Herrera-Moncada, M., Campos-Lara, P., Hernández-Cabanillas, J. C., Bermeo-Escalona, J. R., Pozos-Guillén, A., Pozos-Guillén, F., & Garrocho-Rangel, J. A. (2019). Autism and Paediatric Dentistry: A Scoping Review. Oral health & preventive dentistry, 17(3).

Abstract

Purpose: The objectives of this scoping review were: first, to pose a research question; second, to identify relevant studies to answer the research question; third, to select and retrieve the studies; fourth, to chart the critical data; and finally, to collate, summarise, and report the results from selected articles on the dental management of children
affected with autism.
Materials and Methods: Relevant articles (randomised controlled trials, reviews, observational studies, and clinical case reports) published over an 11-year period were identified and retrieved from five internet databases: PubMed, Embase/Ovid, Cochrane Library, Google Scholar, and EBSCO.

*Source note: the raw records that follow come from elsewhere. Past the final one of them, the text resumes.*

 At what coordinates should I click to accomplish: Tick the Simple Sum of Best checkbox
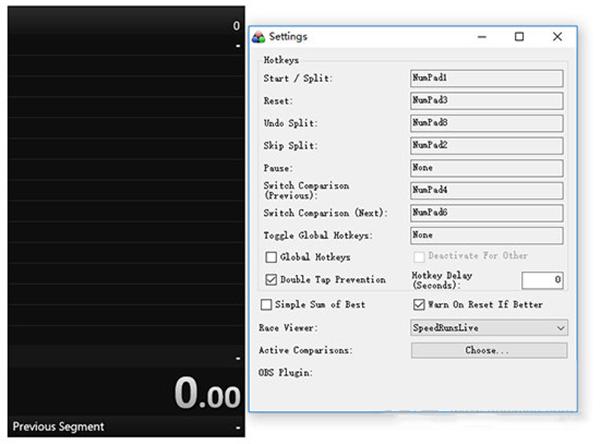point(266,305)
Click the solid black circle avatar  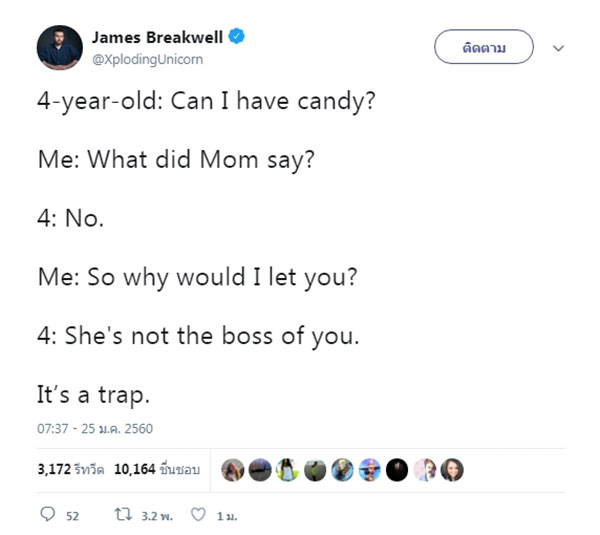tap(396, 470)
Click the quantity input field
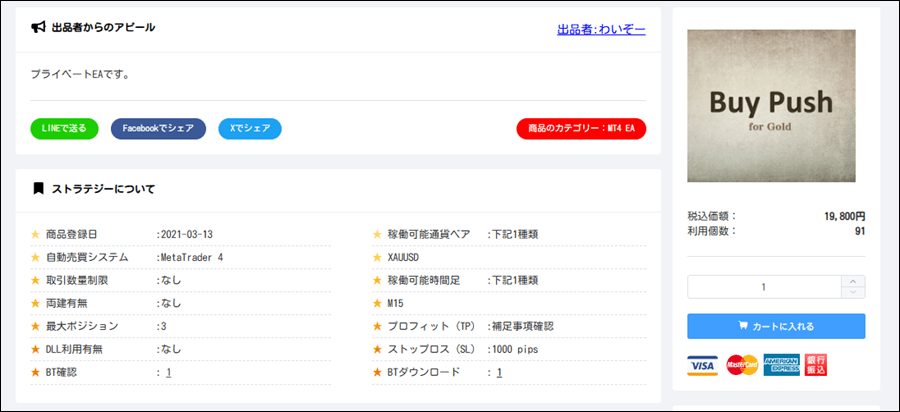 [x=765, y=287]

Results: By title and abstract screening and after removing duplicates, 25 articles were finally included in the present scoping review. According to the extracted data, the following four clinical issues were found to be most important: patient behavioural control, prevalence/incidence of dental caries, adverse effects and interactions with medications, and orthodontic management. Additionally, several useful clinical recommendations are provided.
Conclusions: Paediatric dentists should bear in mind that early diagnosis and treatment, effective communication skills, and a long-term follow-up of children with autism continue to be the best approaches for achieving enhanced patient psychological well-being and consequently a better quality of life.